[Dataset entries]

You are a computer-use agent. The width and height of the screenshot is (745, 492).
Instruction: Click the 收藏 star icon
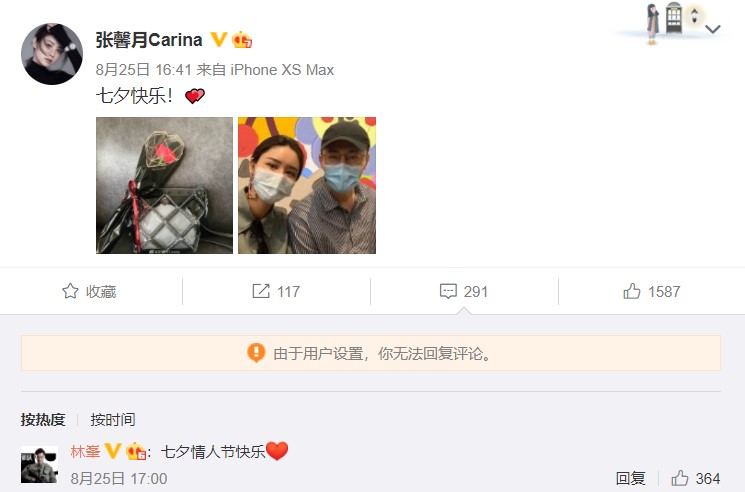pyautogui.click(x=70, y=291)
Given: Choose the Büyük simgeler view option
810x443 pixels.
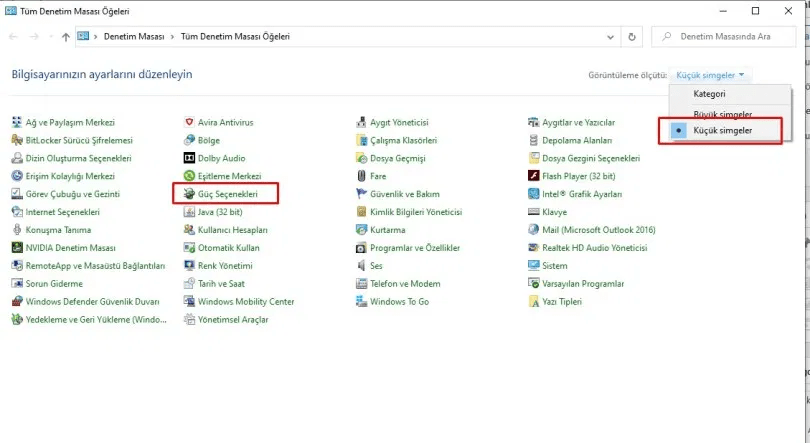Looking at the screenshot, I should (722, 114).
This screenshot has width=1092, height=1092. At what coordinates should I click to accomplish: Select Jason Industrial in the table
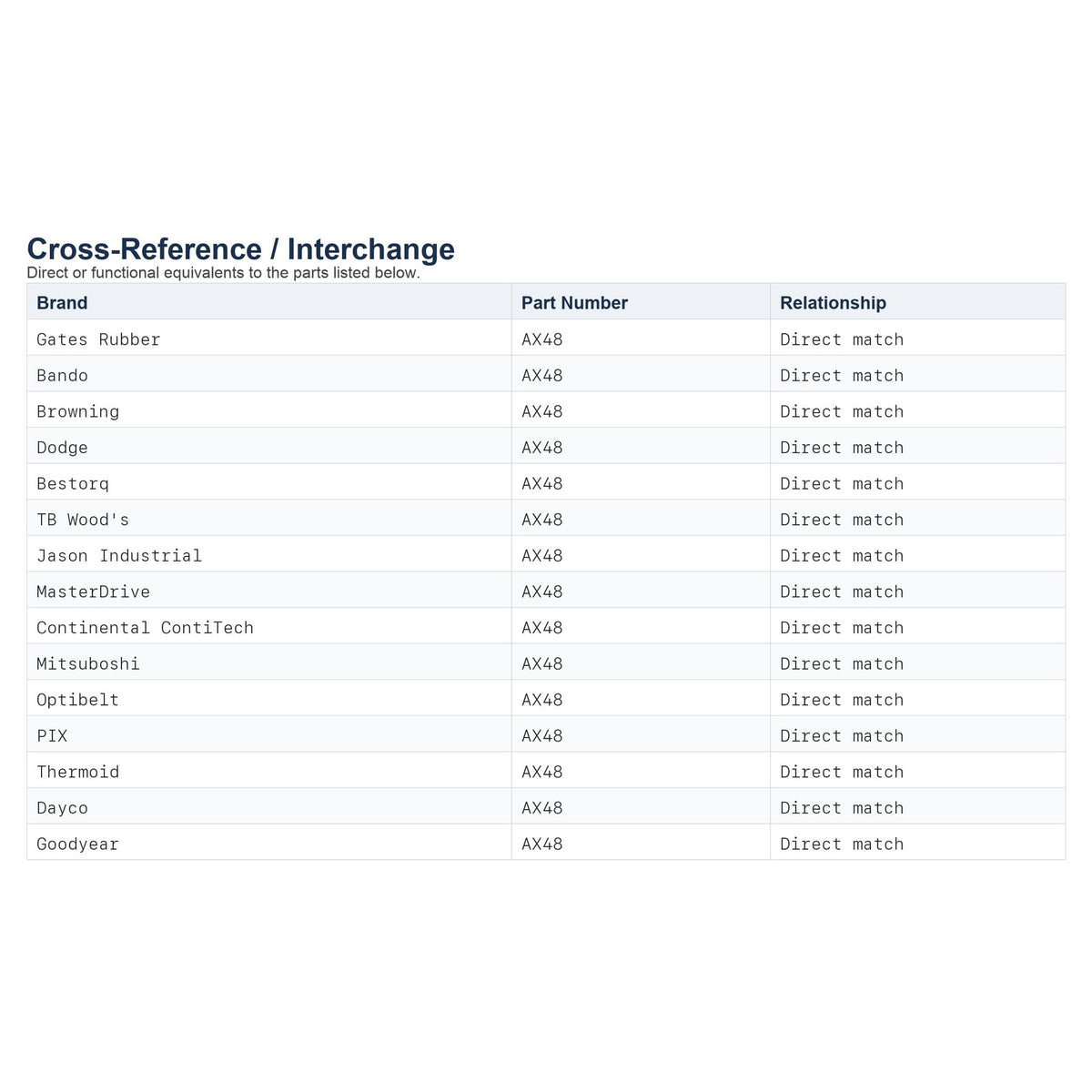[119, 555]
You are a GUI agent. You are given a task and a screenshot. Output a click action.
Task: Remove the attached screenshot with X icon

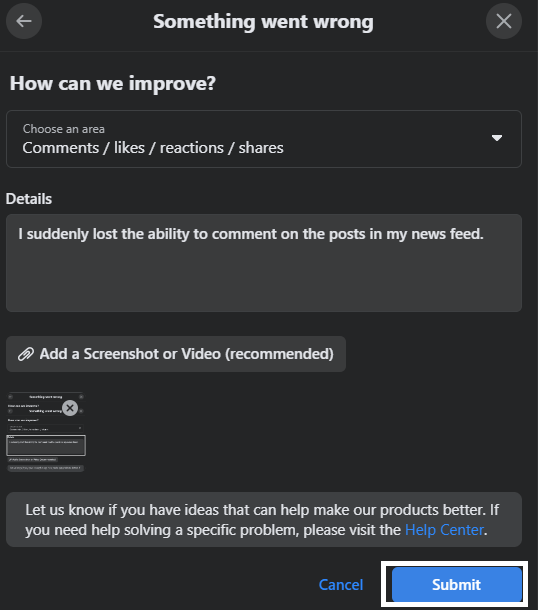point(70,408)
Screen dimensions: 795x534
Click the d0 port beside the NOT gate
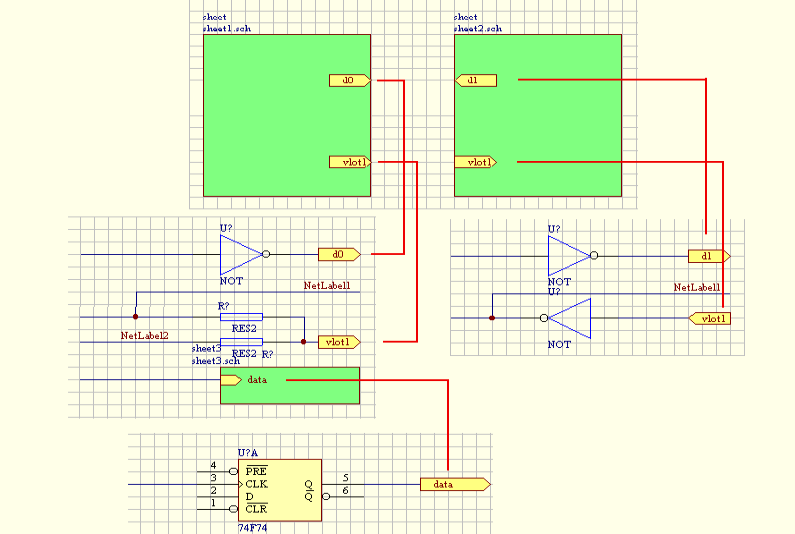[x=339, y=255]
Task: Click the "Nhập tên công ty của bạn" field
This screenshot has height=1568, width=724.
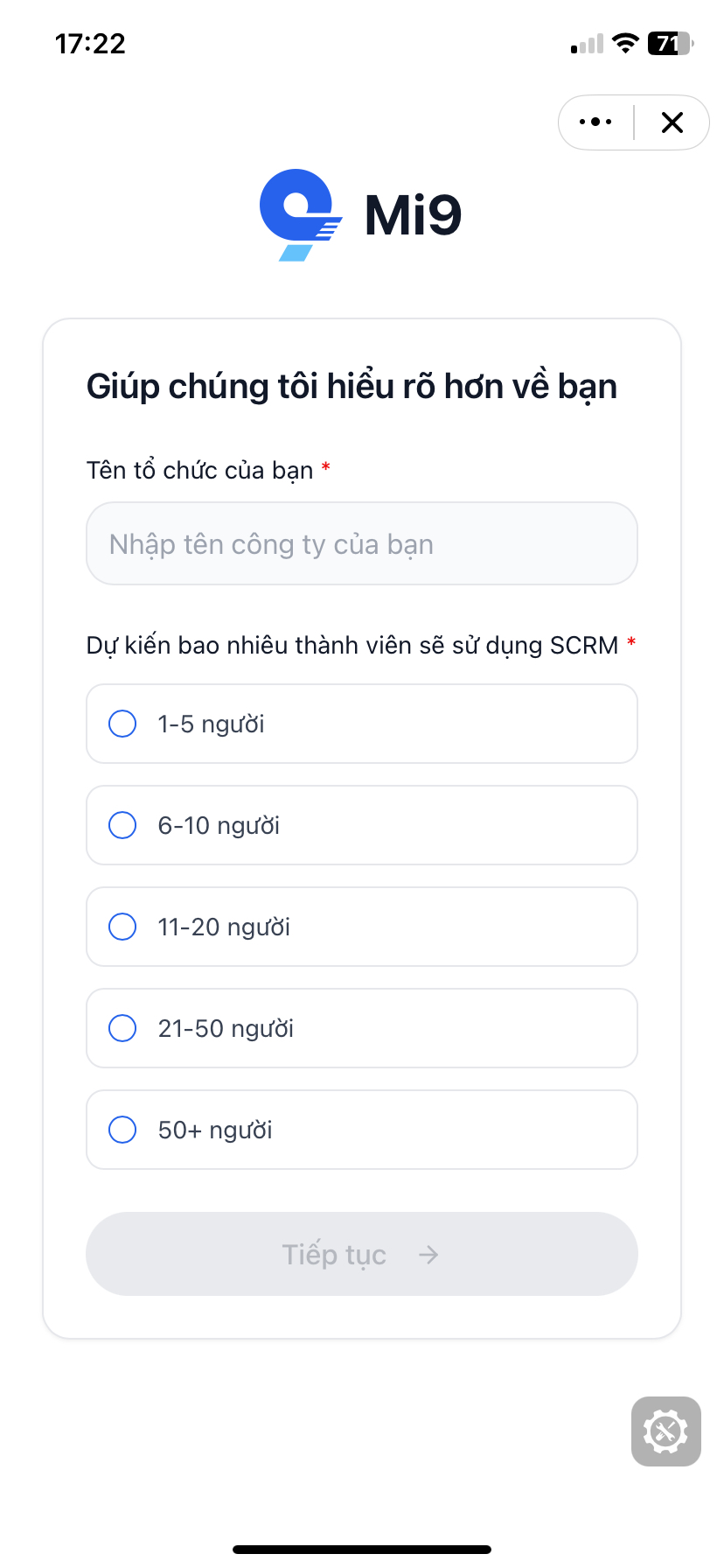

• **What is required**: From the first line to the last, print the records exactly; leave out the pictures.

• **The completed task**:
You are a computer-use agent. The width and height of the screenshot is (745, 492).
Instruction: Click the 收藏 star icon
pyautogui.click(x=70, y=291)
Given: Choose the Büyük simgeler view option
810x443 pixels.
Looking at the screenshot, I should (722, 114).
This screenshot has width=1092, height=1092. At what coordinates should I click to accomplish: Select Jason Industrial in the table
[119, 555]
You are a GUI agent. You are given a task and a screenshot. Output a click action.
Task: Remove the attached screenshot with X icon

point(70,408)
Screen dimensions: 795x534
Click the d0 port beside the NOT gate
[x=339, y=255]
Task: Click the "Nhập tên công ty của bạn" field
This screenshot has height=1568, width=724.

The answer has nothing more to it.